Um imortal (genial e inigualável) tricolor

O destino não dorme em serviço. Se tínhamos de perder Paulo Sant´Ana, que fosse logo depois que tivesse terminado mais uma partida do seu querido Grêmio FBPA. E assim foi feito: um dos maiores sujeitos a quem conheci despediu-se definitivamente cerca de 40 minutos depois de seu clube do coração ter vencido mais uma peleja. Tinha que ser assim. Uma morte regada pela alegria de mais um triunfo obtido em canchas brasileiras.
Epílogo melhor para uma vida vivida acima de tudo com o coração não há. Considero-me um cara de enorme sorte, por tê-lo conhecido, no auge do seu bom-humor. Espirituoso, Santa´Ana era capaz de quase nos matar de tanto rir com as suas piadas (tinha uma, do puxa-puxa, que até hoje me faz sair do controle).
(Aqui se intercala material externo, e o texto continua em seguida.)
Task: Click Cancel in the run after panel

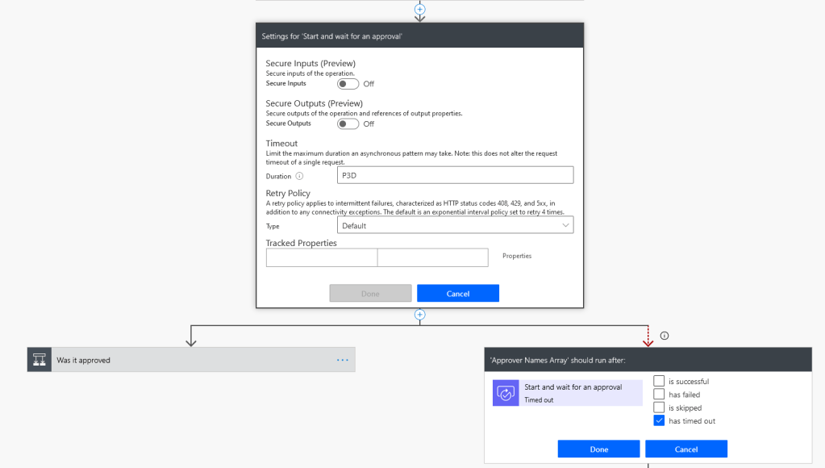Action: (x=685, y=449)
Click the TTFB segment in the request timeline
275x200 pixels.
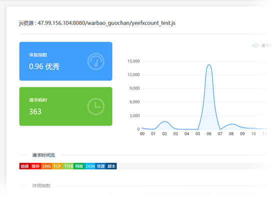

À frente da máquina de escrever e do computador, era um cirúrgico cronista das vidas e coisas que envolvem o Rio Grande. Como analista esportivo, às favas com a neutralidade, era Grêmio e pronto. Foi esse cara que conheci, aqui no Rio, às vésperas de um carnaval a que ele tanto amava, pelas mãos dos enormes Cláudio Brito e Vinicius Brito.
Depois de conhecê-lo de perto, fui saber mais da sua obra. Encontrei passagens maravilhosas, como a crônica na ZH em que relatava o caso de uma senhora que levou uma multa de trânsito por dirigir com apenas uma das mãos — detalhe: ela tinha apenas uma das mãos.
São impagáveis as suas participações no Sala de Redação, da Rádio Gaúcha, em que fazia questão de provocar os colorados.
E as entradas no Jornal do Almoço? Sempre com uma verve pra lá de ferina, entrada no estúdio vestido de mosqueteiro (mascote do time do seu coração) ou falava claramente ao ídolo gremista Renato Gaúcho que tinha feito muito mais por ele do que o contrário.
Eu próprio fui citado por ele numa de suas colunas no ZH. Ele relatou a nossa conversa por telefone em que debatíamos a condição técnica de um jogador que atuou no meu Flamengo e agora estava no Grêmio: Fabio Baiano. Ele era em Porto Alegre a crítica solitária a um jogador que parecia ter caído no gosto da mídia esportiva local.
Enfim, sou altamente grato a vocês, meus queridos Britos. Assim como também cumprimento o destino por ter me feito voltar à Porto Alegre recentemente, quando tive a oportunidade de visitar o grande Sant´Ana, já numa clínica de repouso, impedido por uma doença de demonstrar toda a sua genialidade, mas não a sua sensibilidade. Colei meu celular próximo ao seu ouvido e pus a tocar a declamação de uma obra de Augusto dos Anjos, poeta a quem admiramos profundamente. Uma lágrima correu-lhe pelo olho direito apenas. Ele estava ali. Eu sabia. Como ainda está, afinal, este sim, é um imortal.
Um beijo, Ana Paula Silva Sant’ana, Inajara e demais filhos.